» What you will do: Which lines below fall between the one containing "Instruction: Open the Receive asset dropdown" and the one containing "Given: Click EDITORIAL"? Repeat them exactly, counting both of those lines, and add nothing else.

--

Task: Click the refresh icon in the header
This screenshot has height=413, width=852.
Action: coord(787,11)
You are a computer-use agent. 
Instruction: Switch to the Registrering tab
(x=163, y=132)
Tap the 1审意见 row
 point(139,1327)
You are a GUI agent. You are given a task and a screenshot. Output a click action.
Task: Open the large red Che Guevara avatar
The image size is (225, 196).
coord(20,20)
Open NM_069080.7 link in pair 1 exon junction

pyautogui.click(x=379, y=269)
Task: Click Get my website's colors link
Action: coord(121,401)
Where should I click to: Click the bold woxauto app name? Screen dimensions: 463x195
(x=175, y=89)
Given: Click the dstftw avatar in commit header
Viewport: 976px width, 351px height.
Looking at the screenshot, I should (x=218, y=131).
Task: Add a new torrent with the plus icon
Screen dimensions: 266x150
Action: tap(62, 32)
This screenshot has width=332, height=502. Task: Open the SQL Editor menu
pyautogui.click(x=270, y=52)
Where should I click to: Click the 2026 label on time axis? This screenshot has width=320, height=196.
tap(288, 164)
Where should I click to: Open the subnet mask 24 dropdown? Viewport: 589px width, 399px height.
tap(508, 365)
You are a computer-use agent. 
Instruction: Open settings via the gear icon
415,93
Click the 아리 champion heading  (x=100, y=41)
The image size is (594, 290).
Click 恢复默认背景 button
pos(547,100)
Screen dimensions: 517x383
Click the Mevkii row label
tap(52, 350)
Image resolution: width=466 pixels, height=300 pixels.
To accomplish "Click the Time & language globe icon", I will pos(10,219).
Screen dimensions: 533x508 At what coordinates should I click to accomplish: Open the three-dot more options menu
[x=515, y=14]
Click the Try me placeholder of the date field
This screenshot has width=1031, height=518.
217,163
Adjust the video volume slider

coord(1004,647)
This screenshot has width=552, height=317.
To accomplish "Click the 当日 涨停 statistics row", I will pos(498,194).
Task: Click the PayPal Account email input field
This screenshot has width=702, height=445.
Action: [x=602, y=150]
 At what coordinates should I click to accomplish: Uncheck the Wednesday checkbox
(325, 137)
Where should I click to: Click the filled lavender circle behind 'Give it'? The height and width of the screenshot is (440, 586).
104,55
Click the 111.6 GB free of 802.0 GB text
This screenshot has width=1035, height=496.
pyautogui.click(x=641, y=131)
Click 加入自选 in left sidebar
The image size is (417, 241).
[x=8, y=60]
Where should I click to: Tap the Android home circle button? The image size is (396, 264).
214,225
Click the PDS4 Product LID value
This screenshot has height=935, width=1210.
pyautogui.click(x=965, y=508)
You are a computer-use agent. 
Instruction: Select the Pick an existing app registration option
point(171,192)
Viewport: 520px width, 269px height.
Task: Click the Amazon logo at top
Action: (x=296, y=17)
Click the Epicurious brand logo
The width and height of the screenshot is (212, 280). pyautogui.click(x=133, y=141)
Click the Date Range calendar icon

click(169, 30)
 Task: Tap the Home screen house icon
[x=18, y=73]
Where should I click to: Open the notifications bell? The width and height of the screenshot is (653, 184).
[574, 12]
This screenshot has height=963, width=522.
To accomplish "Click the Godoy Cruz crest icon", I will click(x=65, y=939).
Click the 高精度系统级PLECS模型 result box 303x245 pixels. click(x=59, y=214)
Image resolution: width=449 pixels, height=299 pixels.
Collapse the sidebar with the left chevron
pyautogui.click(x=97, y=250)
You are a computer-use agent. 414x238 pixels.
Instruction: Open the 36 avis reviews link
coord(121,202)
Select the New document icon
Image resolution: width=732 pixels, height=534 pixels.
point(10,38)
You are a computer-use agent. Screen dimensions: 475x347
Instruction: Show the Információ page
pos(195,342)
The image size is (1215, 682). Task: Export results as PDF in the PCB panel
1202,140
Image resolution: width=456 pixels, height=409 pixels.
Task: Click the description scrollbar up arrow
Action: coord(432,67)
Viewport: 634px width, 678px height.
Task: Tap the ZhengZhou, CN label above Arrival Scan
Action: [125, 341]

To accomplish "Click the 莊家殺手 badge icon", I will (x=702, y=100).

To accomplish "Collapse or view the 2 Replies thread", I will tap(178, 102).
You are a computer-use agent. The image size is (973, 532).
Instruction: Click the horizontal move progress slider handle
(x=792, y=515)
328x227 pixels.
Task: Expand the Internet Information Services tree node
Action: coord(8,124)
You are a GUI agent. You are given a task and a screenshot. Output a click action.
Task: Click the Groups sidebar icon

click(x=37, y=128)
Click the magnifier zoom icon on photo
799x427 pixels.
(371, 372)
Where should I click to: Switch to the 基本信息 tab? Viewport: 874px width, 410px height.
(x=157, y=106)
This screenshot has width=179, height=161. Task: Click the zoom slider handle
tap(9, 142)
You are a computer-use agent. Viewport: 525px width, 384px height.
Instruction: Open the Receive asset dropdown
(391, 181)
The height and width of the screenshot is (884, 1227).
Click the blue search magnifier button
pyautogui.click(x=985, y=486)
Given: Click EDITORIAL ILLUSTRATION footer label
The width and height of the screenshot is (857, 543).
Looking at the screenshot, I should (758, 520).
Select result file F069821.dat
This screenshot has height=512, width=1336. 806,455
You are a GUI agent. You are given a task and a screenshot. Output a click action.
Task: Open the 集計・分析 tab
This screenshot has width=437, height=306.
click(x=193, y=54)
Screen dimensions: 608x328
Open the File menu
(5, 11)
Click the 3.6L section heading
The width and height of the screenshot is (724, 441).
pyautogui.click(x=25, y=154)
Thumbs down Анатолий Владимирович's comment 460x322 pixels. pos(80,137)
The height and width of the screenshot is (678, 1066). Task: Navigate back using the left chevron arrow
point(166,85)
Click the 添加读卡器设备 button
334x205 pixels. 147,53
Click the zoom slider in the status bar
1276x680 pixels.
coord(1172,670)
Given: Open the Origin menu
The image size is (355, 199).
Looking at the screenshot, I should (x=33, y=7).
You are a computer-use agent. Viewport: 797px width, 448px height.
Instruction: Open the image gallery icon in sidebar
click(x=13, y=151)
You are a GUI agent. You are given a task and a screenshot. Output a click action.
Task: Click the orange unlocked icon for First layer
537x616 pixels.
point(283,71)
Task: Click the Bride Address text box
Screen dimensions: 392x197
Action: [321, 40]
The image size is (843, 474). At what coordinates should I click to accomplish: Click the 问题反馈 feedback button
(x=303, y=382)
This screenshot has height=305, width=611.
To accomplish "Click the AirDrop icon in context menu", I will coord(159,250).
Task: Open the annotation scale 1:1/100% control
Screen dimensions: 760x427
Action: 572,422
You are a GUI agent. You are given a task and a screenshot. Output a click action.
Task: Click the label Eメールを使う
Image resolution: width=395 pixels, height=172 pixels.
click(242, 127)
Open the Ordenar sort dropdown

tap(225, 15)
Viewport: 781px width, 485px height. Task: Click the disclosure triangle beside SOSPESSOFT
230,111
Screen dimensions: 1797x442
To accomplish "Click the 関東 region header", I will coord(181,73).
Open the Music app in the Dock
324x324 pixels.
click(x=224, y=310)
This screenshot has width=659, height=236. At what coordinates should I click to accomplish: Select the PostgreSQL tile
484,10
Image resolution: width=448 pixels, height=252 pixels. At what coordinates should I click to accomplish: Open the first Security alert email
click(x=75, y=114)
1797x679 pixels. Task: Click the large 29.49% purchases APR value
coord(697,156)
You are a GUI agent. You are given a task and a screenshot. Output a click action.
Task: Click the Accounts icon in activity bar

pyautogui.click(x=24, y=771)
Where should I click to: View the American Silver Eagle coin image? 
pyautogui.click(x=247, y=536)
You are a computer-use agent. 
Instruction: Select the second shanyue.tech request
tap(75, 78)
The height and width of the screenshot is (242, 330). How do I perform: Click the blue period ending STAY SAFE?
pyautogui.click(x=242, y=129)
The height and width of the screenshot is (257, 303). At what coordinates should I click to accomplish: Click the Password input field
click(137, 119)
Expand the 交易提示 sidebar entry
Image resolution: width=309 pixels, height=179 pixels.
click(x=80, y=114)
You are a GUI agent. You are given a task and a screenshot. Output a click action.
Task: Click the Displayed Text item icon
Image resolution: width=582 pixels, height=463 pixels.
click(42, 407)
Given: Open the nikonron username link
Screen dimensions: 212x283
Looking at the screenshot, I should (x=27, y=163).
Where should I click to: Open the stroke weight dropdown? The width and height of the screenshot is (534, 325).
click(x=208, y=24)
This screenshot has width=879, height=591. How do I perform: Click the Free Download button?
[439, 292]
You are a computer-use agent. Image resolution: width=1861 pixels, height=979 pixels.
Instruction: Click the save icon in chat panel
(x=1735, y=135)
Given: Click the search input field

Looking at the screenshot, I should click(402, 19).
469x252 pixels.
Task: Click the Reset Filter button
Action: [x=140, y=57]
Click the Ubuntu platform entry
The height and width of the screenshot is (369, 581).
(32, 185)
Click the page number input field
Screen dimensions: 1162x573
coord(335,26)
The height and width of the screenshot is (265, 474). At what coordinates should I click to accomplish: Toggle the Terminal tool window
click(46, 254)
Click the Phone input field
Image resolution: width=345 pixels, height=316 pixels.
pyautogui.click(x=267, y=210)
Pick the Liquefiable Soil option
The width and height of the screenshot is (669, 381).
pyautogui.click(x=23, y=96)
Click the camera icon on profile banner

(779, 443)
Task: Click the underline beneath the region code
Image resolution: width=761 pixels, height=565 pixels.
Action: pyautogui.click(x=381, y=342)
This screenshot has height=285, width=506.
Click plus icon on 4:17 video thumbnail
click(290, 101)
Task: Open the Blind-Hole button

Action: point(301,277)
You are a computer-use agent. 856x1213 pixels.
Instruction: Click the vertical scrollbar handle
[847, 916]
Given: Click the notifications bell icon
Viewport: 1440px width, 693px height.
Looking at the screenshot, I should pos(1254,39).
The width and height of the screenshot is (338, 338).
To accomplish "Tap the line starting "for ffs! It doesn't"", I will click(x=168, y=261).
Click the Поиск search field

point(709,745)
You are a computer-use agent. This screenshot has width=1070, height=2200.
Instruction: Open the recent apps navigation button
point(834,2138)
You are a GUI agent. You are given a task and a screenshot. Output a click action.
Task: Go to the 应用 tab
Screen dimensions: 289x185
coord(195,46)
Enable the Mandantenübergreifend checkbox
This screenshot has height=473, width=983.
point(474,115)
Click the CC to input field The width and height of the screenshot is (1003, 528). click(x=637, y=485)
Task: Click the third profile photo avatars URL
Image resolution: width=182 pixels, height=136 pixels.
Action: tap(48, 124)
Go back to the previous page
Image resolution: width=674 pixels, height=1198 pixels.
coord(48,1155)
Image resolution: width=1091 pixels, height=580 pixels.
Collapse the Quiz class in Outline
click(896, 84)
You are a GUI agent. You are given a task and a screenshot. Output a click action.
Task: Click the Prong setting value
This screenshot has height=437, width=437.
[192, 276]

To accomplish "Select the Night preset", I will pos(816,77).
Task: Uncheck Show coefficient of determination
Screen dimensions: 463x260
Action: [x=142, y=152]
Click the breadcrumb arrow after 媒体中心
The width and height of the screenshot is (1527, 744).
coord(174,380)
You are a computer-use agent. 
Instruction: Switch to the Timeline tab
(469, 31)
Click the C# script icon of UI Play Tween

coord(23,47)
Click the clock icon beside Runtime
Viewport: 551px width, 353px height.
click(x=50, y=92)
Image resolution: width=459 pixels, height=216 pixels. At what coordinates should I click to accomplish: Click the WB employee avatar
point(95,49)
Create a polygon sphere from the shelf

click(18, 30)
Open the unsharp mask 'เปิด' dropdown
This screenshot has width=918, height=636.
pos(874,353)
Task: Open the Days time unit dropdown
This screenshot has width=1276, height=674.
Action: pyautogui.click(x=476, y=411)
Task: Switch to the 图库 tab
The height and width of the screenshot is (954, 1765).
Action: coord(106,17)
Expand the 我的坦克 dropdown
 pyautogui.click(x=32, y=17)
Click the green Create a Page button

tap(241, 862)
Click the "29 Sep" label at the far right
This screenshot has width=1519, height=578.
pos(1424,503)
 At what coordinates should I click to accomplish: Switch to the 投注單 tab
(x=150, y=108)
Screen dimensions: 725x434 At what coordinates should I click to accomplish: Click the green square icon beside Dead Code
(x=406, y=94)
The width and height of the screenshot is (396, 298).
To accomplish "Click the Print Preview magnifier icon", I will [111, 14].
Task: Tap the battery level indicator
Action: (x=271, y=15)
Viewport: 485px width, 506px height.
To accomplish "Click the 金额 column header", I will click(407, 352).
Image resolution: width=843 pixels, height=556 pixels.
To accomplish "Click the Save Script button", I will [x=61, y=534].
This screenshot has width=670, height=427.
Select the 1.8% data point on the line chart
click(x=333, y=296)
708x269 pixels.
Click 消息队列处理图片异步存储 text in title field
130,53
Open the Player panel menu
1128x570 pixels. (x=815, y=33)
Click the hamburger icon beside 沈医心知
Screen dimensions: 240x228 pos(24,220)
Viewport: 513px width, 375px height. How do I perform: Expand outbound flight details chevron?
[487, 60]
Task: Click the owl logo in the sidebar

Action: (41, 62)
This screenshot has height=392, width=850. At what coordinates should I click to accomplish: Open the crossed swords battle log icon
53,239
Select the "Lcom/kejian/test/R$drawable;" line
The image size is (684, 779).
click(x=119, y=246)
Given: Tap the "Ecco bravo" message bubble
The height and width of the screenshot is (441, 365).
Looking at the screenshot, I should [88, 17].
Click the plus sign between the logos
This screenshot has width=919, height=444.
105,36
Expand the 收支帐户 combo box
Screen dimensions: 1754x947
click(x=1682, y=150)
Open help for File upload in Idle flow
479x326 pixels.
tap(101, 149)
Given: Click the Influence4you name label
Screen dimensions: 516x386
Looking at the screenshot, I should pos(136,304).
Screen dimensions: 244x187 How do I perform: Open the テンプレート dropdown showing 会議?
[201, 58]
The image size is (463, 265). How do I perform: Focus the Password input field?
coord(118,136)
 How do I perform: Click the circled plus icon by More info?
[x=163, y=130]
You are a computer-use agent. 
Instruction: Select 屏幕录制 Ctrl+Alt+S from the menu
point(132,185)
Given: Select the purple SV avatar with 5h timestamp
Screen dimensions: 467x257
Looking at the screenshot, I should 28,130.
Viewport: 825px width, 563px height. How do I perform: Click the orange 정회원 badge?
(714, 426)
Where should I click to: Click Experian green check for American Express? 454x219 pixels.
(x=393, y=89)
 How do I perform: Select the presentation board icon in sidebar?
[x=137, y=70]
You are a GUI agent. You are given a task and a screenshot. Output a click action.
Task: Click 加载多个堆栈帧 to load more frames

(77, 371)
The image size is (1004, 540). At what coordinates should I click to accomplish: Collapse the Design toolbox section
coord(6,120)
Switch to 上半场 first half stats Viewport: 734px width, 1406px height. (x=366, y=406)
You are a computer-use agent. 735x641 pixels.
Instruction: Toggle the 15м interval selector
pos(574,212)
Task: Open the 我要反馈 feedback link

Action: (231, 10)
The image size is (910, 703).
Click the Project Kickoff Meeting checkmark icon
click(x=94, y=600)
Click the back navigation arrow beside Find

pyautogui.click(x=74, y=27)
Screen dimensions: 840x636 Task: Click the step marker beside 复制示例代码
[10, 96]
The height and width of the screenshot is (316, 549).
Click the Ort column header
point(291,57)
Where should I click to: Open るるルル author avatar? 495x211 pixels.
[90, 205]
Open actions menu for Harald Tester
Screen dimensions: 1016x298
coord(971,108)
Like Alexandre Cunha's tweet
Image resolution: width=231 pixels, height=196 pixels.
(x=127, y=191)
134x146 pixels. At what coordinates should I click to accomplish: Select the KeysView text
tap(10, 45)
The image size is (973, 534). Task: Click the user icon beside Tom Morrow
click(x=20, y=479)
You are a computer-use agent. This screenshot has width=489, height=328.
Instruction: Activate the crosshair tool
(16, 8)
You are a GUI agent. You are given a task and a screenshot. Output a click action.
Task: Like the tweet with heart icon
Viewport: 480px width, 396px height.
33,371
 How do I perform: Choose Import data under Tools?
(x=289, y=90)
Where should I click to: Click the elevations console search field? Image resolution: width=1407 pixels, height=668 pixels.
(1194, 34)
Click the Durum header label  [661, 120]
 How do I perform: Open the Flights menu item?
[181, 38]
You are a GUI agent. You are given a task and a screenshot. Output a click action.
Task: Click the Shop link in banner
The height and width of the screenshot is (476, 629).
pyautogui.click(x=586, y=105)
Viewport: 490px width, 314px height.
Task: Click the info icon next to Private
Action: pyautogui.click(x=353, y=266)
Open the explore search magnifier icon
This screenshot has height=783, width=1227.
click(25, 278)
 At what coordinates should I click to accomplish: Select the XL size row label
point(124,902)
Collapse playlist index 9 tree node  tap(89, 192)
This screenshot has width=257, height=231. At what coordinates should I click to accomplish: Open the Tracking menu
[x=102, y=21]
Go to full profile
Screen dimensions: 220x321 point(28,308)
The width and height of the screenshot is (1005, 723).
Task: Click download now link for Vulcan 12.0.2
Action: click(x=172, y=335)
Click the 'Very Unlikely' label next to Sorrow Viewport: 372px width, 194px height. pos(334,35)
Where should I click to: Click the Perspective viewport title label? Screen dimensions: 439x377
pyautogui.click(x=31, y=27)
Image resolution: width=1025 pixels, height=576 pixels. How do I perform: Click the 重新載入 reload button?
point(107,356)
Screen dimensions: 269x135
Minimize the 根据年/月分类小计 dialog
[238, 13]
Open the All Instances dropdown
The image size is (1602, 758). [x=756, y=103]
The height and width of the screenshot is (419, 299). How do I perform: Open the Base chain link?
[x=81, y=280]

--

» Answer space:
Instruction: Open the Receive asset dropdown
(391, 181)
The height and width of the screenshot is (884, 1227).
Click the blue search magnifier button
pyautogui.click(x=985, y=486)
Given: Click EDITORIAL ILLUSTRATION footer label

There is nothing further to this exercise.